Fisheries Ecology Division, Southwest Fisheries Science Center, 110 Shaffer Road, Santa Cruz, CA 95060, USA.
Mol Ecol Resour. 2008 Nov;8(6):1219-29. doi: 10.1111/j.1755-0998.2008.02355.x.
Unsupervised clustering algorithms, like the program Structure, are increasingly used to infer the presence of population structure from a sample of genotyped individuals. We evaluate the extent to which the presence of related individuals can lead such algorithms to the false inference that there is population structure. First, we demonstrate this problem using a real data set from a rainbow trout (Oncorhynchus mykiss) population. Then we perform an extensive series of simulations involving the program Structure. Our simulations encompass both a simple scenario with fixed numbers of full- and half-siblings in the sample, and a more complicated scenario in which we investigate 360 combinations of population divergence, fraction of population sampled, variance in family size, mating system and number of loci. We find that the inclusion of family members in a sample may produce very strong evidence of population structure, even when population structure is absent. This problem becomes more pronounced when more loci are genotyped, and it is particularly likely in studies of monogamous species, especially if variance in family size is high and a large fraction of a small population has been sampled. Researchers working in such situations should test observed clusters for the presence of family members to distinguish family-induced structure from real population structure. Additionally, this work shows that Structure's ability to estimate the number of subpopulations may be influenced by a number of factors, and therefore should be interpreted guardedly.

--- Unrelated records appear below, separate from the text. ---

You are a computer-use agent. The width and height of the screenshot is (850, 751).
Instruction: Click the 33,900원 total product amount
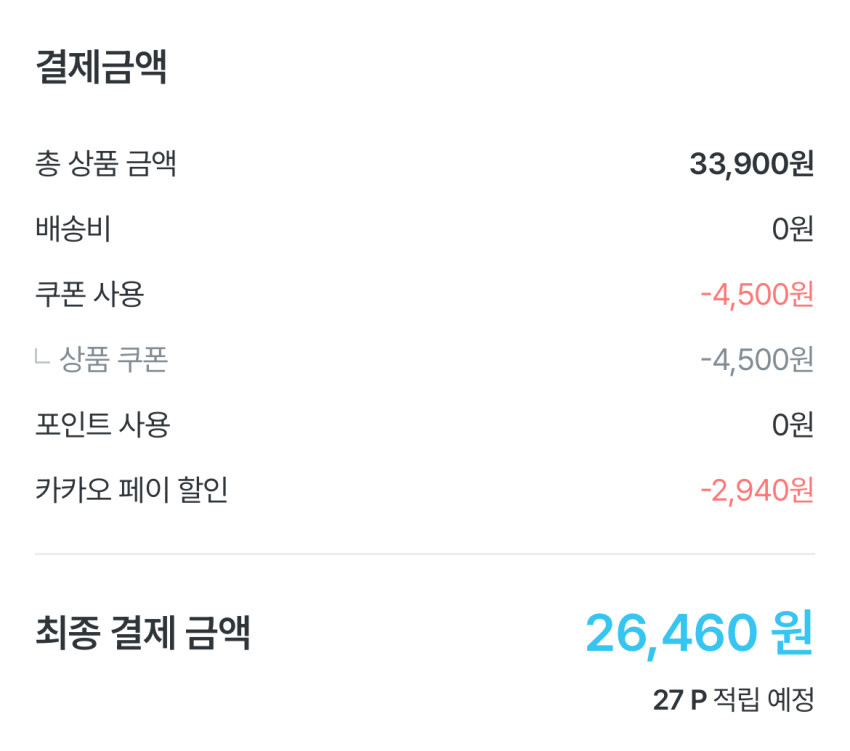click(751, 164)
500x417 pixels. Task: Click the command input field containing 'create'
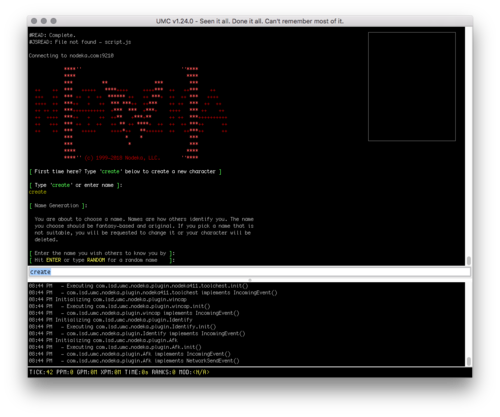click(249, 272)
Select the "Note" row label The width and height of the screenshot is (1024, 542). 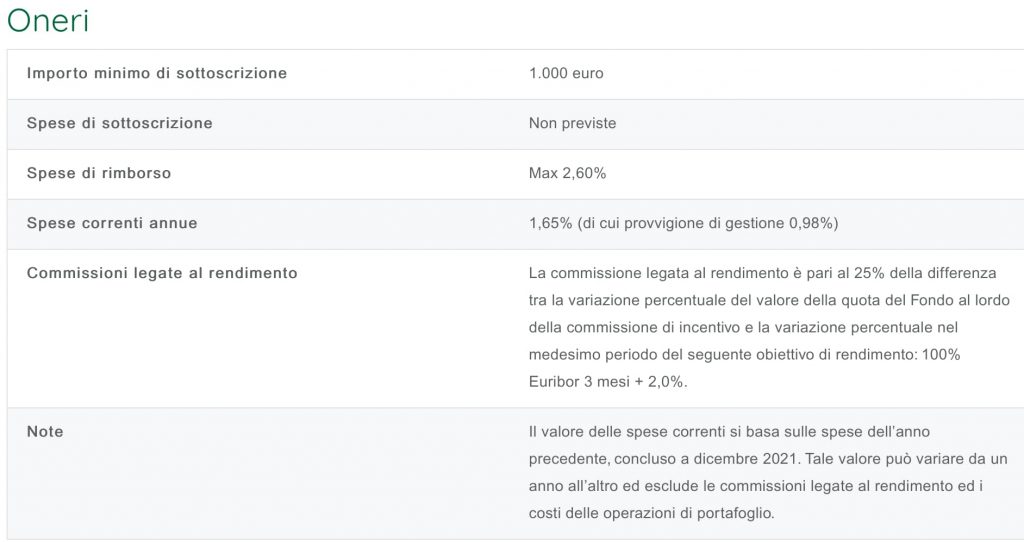point(45,431)
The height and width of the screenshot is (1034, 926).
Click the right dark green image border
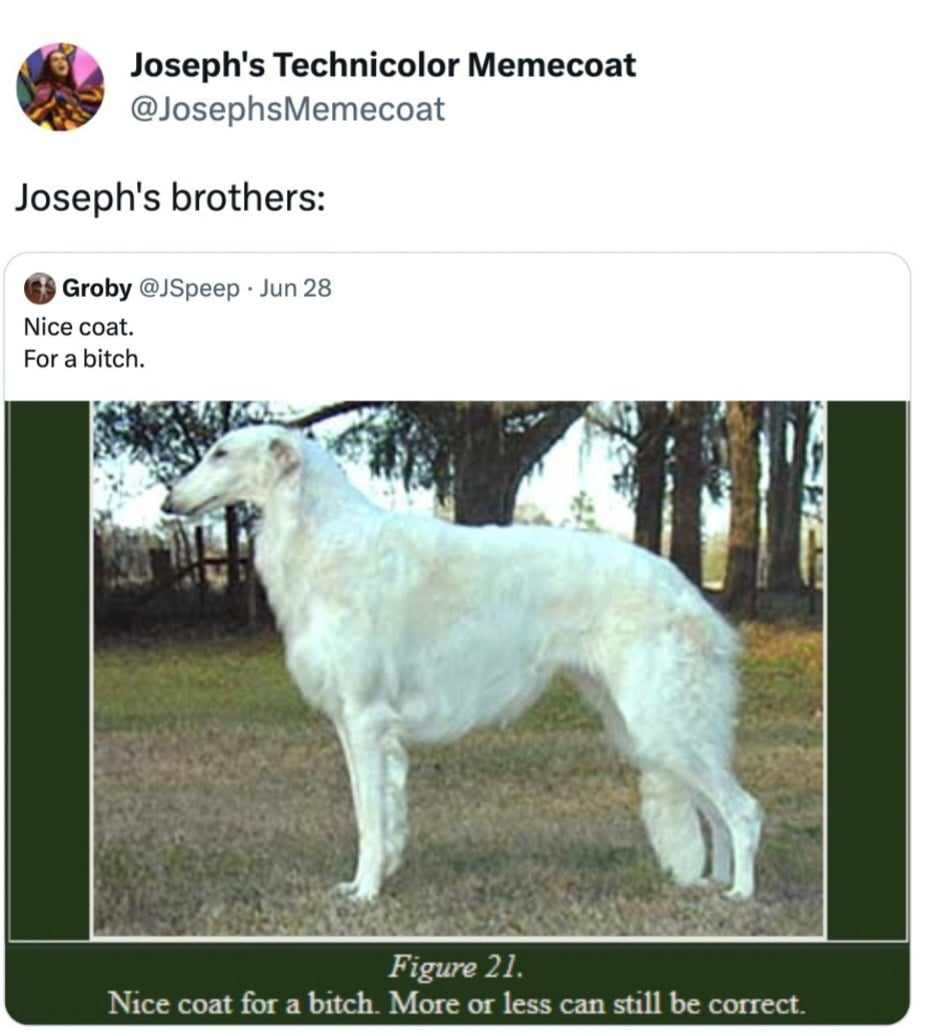(x=867, y=669)
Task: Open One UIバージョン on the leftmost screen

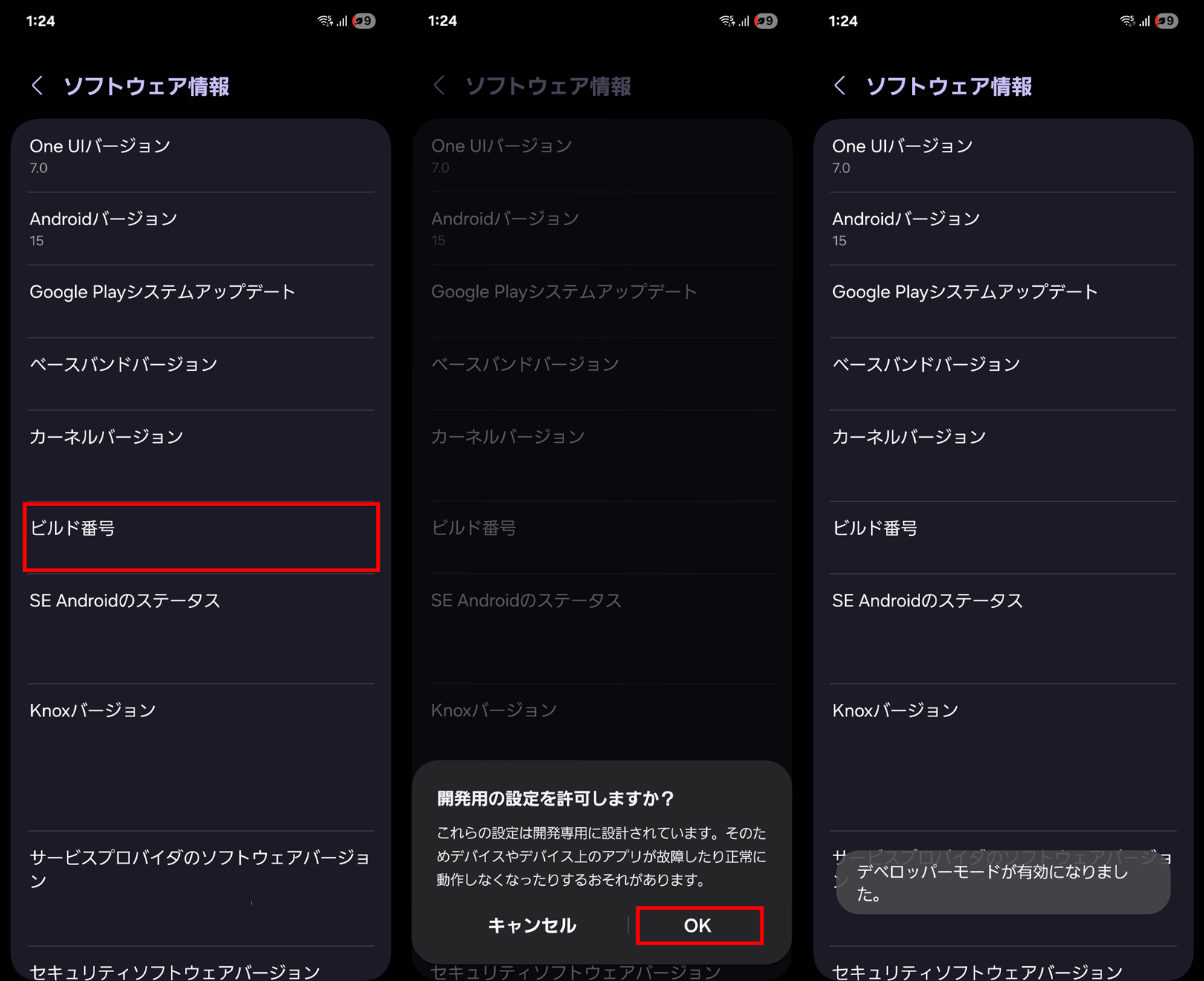Action: coord(201,156)
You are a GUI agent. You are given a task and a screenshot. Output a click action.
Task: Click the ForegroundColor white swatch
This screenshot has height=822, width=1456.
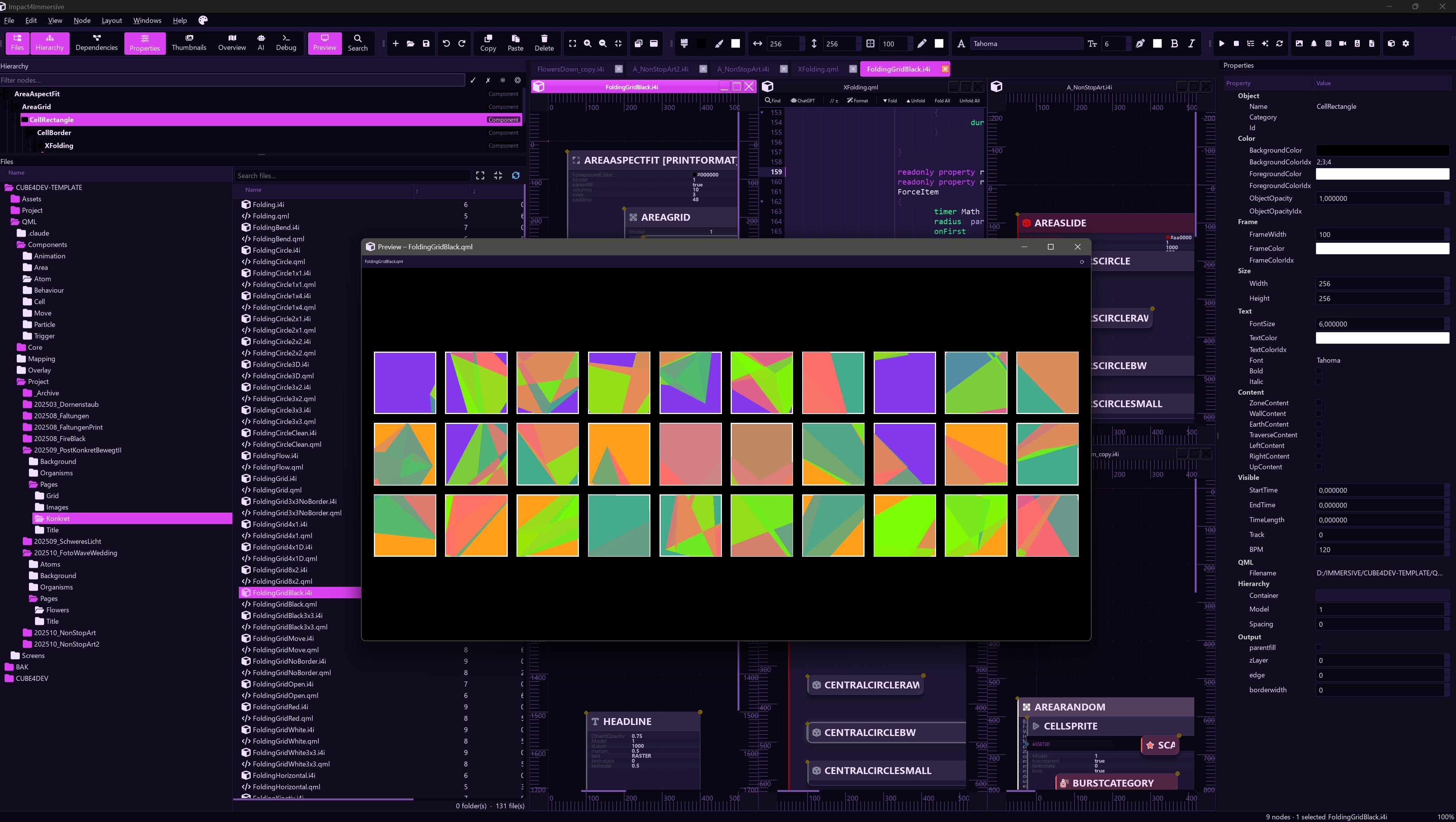coord(1382,174)
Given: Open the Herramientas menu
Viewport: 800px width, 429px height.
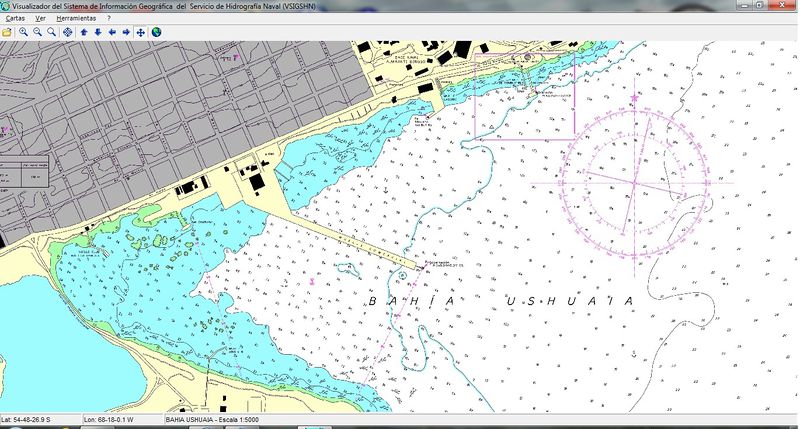Looking at the screenshot, I should 76,19.
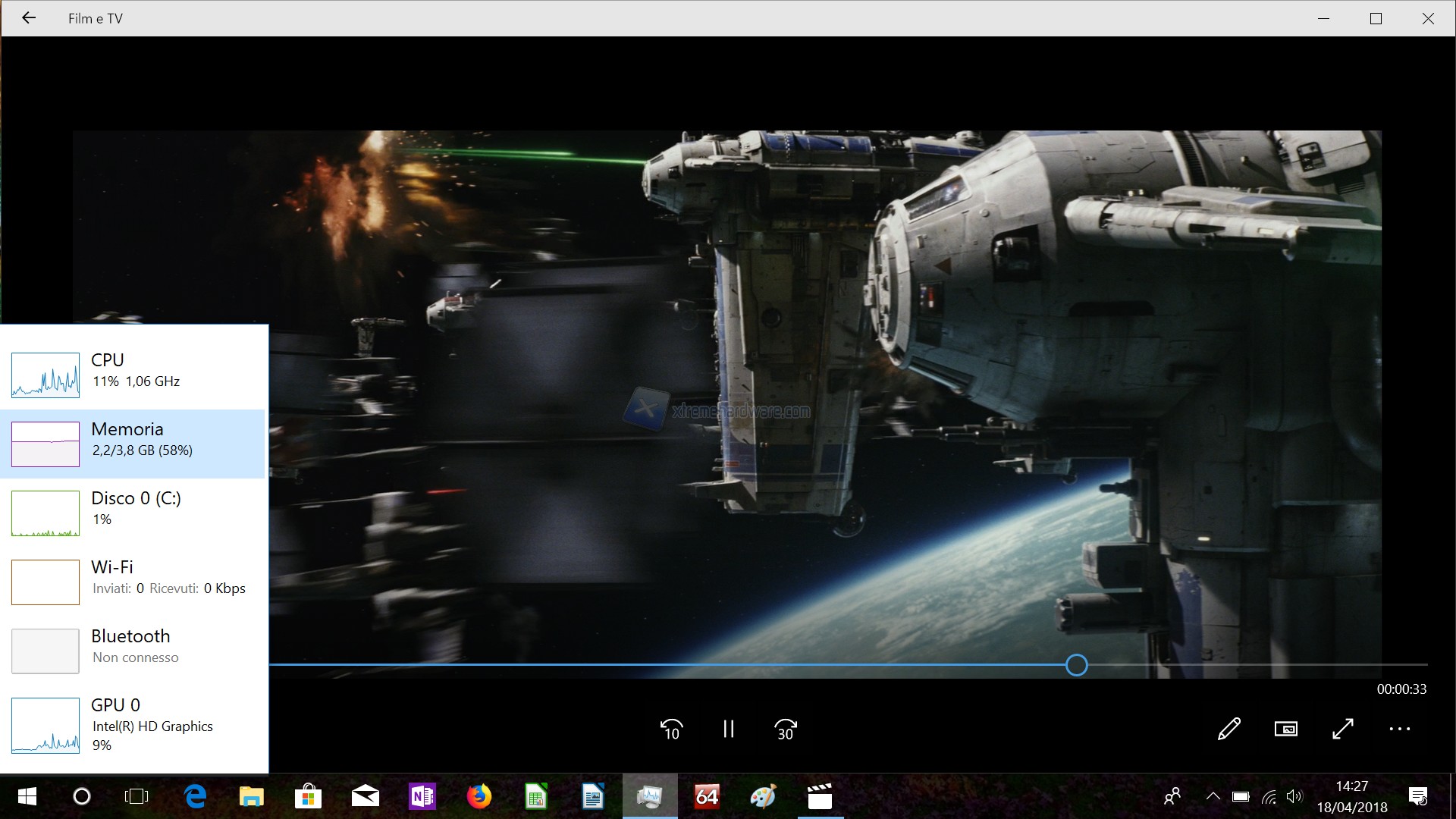Skip back 10 seconds
The height and width of the screenshot is (819, 1456).
click(x=671, y=729)
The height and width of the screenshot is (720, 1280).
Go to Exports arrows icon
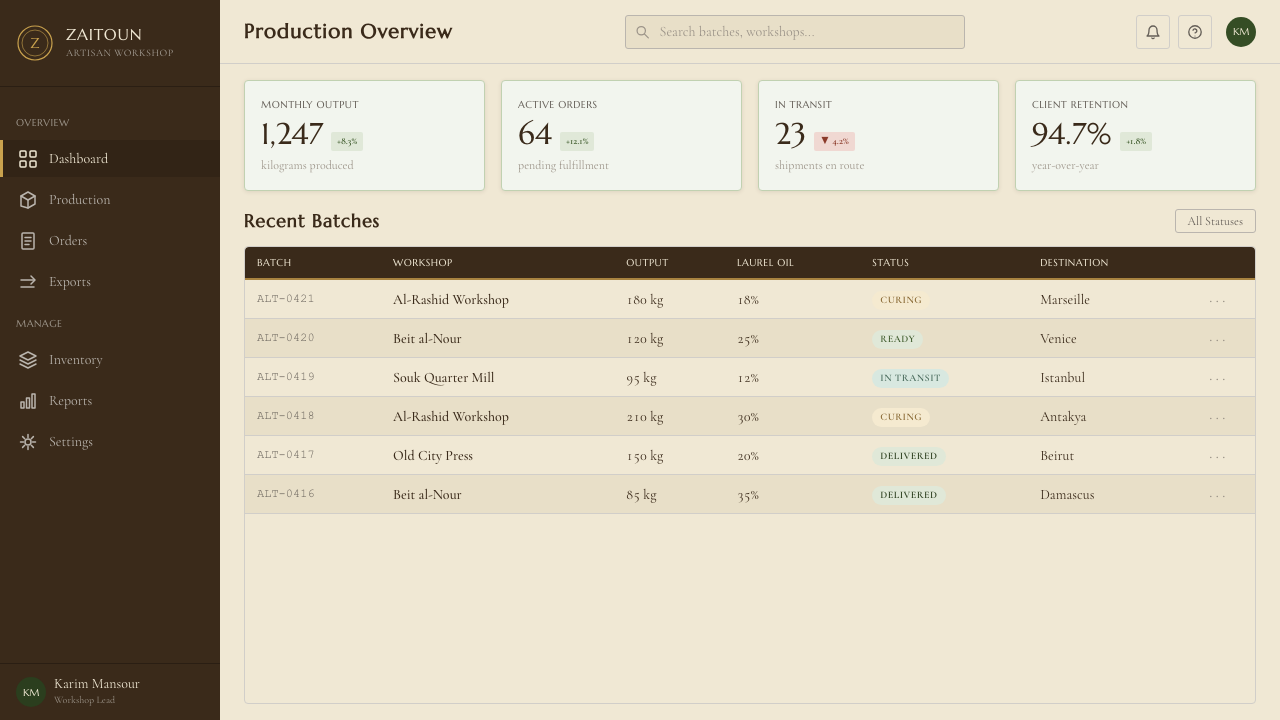(28, 282)
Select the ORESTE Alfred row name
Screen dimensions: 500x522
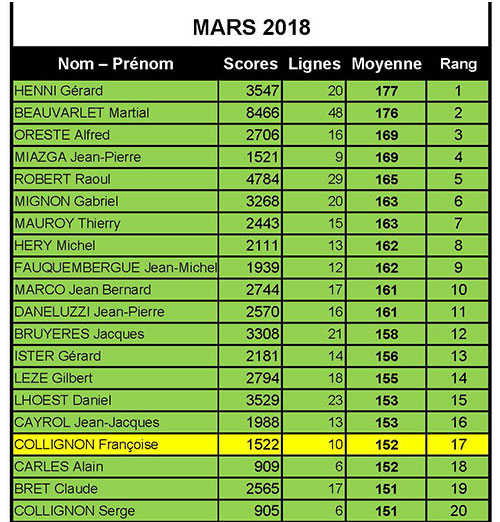(x=115, y=135)
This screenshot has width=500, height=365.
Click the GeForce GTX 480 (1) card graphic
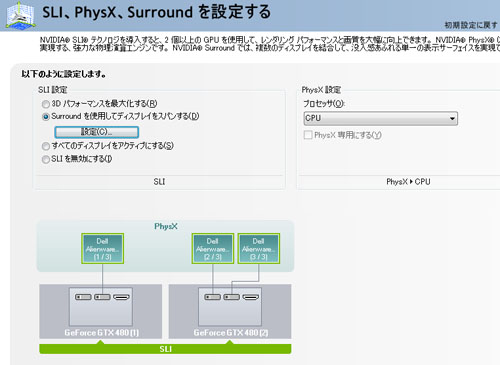pos(101,311)
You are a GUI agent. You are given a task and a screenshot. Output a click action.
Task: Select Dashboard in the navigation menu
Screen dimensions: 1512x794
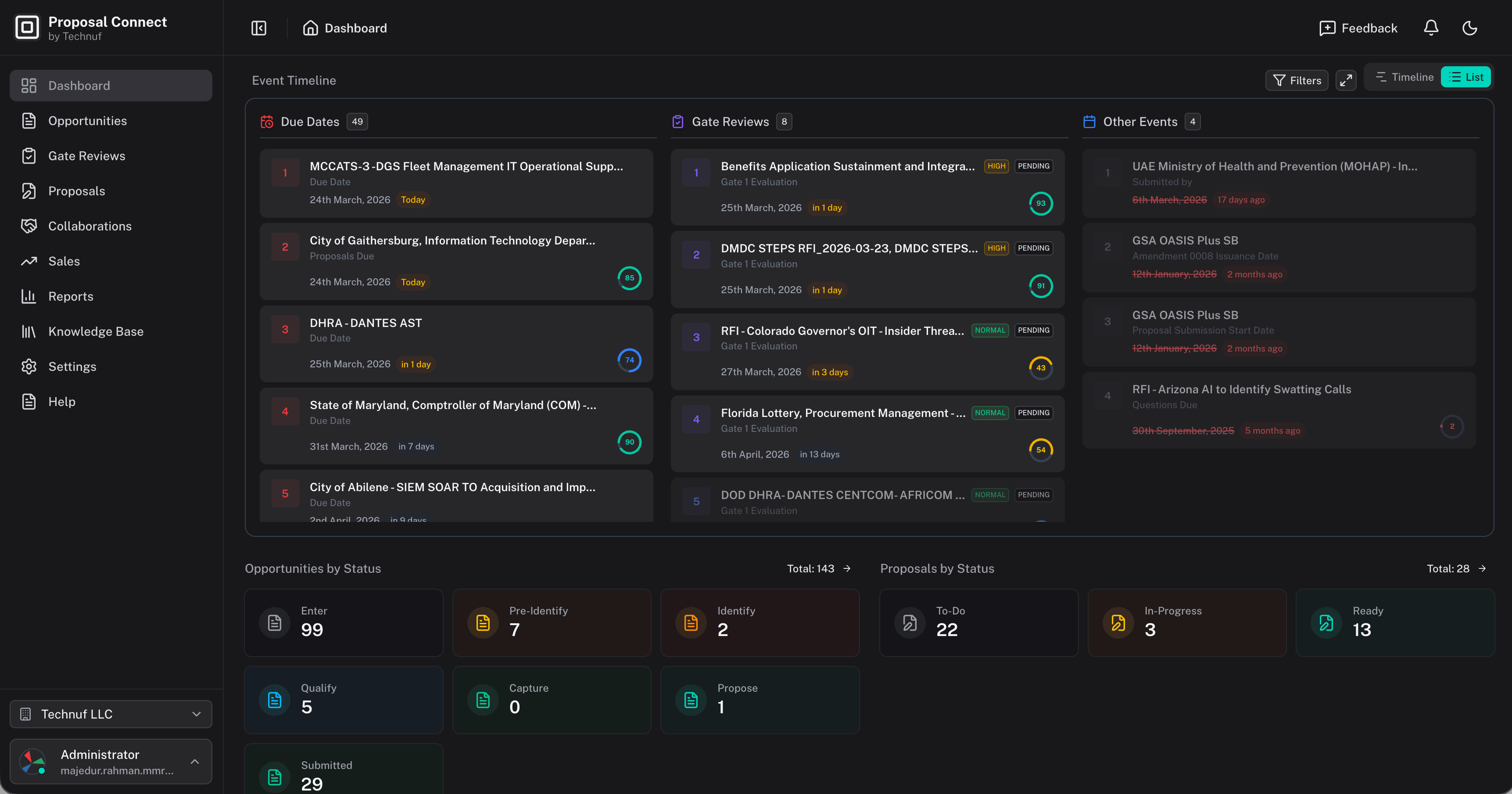point(79,85)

无监督聚类算法,如 Structure 程序,越来越多地被用于从基因型个体样本中推断群体结构的存在。我们评估了相关个体的存在程度会导致这些算法错误地推断存在群体结构。首先,我们使用虹鳟鱼(Oncorhynchus mykiss)群体的真实数据集来证明这个问题。然后,我们进行了一系列广泛的 Structure 模拟。我们的模拟涵盖了样本中固定数量的全同胞和半同胞的简单情况,以及更复杂的情况,我们研究了 360 种群体分歧、抽样群体的比例、家庭大小方差、交配系统和位点数量的组合。我们发现,即使在没有群体结构的情况下,样本中包含家庭成员也可能产生非常强烈的群体结构证据。当更多的位点被基因分型时,这个问题变得更加明显,对于单配物种的研究尤其如此,尤其是当家庭大小方差较高且小种群的大部分已被抽样时。在这种情况下工作的研究人员应该检查观察到的聚类是否存在家庭成员,以区分由家庭引起的结构和真实的群体结构。此外,这项工作表明,Structure 估计亚群数量的能力可能受到多种因素的影响,因此应该谨慎解释。